This page has been archived and is being provided for reference purposes only. The page is no longer being updated, and therefore, links on the page may be invalid.
Read the magazine story to find out more.
Scientists Study Soy Infant FormulaBy Jim Core
January 6, 2004
The Arkansas Children's Nutrition Center (ACNC) in Little Rock, Ark., has been conducting a six-year study that began September 2002 to investigate the effects of soy-based infant formula compared with formulas made from human breast milk or cow's milk. The Agricultural Research Service, the U.S. Department of Agriculture's chief scientific research agency, is funding the research.
Some researchers have reported that consuming soy-based formula could accelerate puberty and cause developmental and reproductive abnormalities and thyroid disorders later in life. Critics suggest that isoflavones in soy formula might disrupt or impair development in infants because it's believed they may act similarly to the female hormone estrogen.
However, based on previous ACNC findings, Thomas M. Badger, ACNC director, suspects that soy isoflavones don't act like female hormones in infants. Previous studies at the center and elsewhere found no apparent long-term positive or negative effects of feeding infants soy versus cow's milk formula.
In rat studies, Badger and his team found the animals grew and developed normally except for very minor differences that have not been found in humans. There were no adverse effects, but many healthful ones.
They also found that diets containing soy proteins boost the activity of certain enzymes that help remove harmful toxins from the body. This can actually remove from the body substances that cause disease, such as cancer.
However, the ACNC studies did show that soy consumption changed certain enzymes in the liver, gut and other organs that break down many medications taken by people and animals. That could affect how the drugs are used by the body. Researchers are further studying this by comparing infants who are fed soy formula with those who are breast fed or who receive cow's milk formula.

□ □ □ □ □ □ □

## Your assignment
In the article on soy infant formula, which agency is paying for the research?

□ □ □ □ □ □ □

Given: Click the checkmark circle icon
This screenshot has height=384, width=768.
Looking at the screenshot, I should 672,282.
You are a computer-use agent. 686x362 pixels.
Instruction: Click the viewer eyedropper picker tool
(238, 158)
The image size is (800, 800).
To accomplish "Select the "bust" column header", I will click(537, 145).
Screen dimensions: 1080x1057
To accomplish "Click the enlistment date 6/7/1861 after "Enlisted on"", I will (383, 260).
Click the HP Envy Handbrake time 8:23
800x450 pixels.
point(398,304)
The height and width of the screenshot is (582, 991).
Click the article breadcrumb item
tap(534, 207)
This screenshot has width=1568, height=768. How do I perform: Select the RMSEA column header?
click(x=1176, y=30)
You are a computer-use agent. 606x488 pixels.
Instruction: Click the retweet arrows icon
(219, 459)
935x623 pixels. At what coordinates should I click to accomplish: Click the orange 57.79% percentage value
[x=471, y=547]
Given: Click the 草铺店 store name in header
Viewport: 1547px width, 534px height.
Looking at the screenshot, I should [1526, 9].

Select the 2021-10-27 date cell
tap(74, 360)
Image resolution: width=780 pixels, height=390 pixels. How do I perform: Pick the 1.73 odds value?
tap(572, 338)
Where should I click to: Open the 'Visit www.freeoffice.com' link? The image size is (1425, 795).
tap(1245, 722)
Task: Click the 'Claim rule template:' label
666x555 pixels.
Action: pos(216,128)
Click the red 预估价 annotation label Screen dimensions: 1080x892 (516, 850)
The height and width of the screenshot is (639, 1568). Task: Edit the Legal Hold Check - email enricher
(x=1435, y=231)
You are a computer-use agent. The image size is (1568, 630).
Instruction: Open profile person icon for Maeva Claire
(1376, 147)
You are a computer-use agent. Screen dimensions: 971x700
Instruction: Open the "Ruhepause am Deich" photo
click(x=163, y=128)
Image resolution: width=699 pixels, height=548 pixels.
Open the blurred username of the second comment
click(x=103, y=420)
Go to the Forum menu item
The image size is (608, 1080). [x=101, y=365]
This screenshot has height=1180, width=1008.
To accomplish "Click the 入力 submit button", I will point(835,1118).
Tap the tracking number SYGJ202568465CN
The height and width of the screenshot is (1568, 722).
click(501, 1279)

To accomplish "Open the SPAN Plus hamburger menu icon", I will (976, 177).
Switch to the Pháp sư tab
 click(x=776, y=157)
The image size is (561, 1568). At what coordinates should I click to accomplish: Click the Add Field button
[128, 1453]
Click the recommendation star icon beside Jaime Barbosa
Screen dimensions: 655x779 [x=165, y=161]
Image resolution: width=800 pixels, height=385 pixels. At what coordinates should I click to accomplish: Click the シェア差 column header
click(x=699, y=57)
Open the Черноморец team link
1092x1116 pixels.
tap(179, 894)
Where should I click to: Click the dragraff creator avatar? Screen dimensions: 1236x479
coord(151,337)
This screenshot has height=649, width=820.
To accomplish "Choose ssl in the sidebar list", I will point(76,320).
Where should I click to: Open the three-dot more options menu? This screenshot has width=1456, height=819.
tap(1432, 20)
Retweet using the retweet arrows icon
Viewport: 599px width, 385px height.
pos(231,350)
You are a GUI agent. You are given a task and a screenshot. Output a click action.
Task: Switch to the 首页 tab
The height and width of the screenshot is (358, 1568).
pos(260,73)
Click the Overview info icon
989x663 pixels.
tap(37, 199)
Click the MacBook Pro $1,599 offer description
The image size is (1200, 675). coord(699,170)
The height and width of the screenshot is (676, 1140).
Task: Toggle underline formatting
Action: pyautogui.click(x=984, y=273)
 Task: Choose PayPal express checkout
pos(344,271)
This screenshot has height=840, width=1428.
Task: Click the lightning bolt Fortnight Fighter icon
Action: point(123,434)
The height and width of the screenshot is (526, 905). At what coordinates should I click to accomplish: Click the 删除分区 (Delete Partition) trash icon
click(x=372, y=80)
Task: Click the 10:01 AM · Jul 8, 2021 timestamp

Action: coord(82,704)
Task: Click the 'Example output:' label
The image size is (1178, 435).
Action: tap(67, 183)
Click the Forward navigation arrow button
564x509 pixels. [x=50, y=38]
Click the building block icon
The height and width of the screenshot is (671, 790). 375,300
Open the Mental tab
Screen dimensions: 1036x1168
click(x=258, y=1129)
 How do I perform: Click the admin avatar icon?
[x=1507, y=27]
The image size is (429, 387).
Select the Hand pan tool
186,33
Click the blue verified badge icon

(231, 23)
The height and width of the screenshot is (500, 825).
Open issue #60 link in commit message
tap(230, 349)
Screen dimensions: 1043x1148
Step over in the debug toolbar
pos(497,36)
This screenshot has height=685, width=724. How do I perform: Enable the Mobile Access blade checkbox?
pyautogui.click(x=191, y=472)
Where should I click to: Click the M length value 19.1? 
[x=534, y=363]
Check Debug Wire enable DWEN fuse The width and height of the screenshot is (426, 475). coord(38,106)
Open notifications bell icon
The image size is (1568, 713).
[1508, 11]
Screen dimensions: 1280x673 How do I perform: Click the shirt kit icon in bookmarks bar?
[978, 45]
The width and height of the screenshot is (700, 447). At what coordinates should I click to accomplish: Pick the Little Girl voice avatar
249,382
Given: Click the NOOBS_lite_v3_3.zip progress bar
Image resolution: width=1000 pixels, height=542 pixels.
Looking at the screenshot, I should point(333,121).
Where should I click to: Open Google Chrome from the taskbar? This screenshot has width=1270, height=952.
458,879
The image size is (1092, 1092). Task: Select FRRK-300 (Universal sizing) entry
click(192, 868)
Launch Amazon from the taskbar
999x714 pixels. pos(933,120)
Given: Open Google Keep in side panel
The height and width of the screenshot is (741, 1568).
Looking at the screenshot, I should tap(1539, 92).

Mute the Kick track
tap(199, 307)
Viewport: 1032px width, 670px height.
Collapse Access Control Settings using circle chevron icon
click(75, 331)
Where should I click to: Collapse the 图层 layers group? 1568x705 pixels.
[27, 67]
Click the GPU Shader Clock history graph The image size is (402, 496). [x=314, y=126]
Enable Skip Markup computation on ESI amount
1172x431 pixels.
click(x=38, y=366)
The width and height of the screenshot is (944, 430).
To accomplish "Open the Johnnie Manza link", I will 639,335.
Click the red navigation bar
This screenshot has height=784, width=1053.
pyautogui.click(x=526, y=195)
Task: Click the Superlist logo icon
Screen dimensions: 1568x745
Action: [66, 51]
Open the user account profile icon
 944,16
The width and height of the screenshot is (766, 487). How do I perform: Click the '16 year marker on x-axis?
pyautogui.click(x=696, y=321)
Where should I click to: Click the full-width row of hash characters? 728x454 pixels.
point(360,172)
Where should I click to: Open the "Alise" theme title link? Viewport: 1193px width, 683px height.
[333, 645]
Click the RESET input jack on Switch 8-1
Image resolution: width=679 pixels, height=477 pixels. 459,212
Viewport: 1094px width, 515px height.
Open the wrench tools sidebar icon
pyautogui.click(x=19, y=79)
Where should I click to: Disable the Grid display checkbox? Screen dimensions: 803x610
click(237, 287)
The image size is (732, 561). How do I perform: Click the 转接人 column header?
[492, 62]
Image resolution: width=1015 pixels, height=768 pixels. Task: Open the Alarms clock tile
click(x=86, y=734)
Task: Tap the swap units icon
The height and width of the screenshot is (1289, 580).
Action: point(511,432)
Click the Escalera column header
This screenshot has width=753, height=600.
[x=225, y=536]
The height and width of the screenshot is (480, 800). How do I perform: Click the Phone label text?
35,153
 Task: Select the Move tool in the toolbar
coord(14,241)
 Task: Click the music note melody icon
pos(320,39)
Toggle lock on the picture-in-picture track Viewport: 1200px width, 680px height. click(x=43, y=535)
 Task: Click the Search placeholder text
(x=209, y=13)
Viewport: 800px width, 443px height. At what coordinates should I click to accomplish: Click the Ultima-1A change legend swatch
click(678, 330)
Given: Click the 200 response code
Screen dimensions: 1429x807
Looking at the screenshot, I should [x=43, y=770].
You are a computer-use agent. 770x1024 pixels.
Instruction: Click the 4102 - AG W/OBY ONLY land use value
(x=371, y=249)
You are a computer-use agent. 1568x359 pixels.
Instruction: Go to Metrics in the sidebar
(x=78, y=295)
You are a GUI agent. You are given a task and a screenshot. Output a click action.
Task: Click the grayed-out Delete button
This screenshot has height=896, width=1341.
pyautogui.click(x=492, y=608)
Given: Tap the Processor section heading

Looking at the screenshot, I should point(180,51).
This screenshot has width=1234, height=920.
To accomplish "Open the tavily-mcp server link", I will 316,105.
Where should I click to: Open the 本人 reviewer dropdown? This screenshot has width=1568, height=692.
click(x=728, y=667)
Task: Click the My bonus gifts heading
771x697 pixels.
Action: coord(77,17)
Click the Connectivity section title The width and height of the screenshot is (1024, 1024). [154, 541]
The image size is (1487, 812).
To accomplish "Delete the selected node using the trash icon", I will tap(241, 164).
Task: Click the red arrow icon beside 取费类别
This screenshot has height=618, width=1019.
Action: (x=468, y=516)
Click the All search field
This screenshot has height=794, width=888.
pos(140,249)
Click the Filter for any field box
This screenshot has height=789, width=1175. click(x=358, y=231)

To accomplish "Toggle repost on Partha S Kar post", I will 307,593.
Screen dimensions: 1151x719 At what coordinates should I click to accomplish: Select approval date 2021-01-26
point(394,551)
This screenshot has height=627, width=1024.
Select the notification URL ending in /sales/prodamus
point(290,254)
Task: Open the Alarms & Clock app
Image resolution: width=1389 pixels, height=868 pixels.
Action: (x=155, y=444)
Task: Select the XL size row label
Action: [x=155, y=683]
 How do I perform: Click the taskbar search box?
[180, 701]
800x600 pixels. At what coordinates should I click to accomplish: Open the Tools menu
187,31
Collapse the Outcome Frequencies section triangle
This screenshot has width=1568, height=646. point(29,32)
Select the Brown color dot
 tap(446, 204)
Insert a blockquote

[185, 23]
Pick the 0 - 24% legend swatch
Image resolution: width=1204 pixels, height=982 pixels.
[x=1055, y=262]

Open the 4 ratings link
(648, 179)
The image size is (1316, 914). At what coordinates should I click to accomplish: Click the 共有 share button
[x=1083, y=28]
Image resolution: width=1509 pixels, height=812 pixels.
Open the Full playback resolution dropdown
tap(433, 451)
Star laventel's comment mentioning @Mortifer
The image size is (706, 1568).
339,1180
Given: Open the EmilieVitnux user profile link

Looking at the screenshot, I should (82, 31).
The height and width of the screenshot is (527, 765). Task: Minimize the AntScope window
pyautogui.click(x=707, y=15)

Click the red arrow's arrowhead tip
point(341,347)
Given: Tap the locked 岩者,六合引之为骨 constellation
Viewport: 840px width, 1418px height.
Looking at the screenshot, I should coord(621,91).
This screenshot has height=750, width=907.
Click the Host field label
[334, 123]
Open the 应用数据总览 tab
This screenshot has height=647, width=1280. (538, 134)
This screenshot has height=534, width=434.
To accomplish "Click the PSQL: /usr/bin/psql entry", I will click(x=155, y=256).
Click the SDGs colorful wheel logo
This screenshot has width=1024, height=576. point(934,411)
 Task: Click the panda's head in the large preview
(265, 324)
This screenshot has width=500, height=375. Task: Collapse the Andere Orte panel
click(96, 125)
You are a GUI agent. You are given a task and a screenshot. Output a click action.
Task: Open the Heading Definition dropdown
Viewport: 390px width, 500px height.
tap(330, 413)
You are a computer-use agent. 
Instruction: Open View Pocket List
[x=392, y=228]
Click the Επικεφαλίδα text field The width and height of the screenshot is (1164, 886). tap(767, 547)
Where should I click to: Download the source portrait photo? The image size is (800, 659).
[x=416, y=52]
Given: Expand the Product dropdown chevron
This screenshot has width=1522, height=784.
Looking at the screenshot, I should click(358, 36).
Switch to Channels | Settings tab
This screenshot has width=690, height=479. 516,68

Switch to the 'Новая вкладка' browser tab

□ □ □ □ □ □ □

## Exercise output
The Agricultural Research Service, the U.S. Department of Agriculture's chief scientific research agency.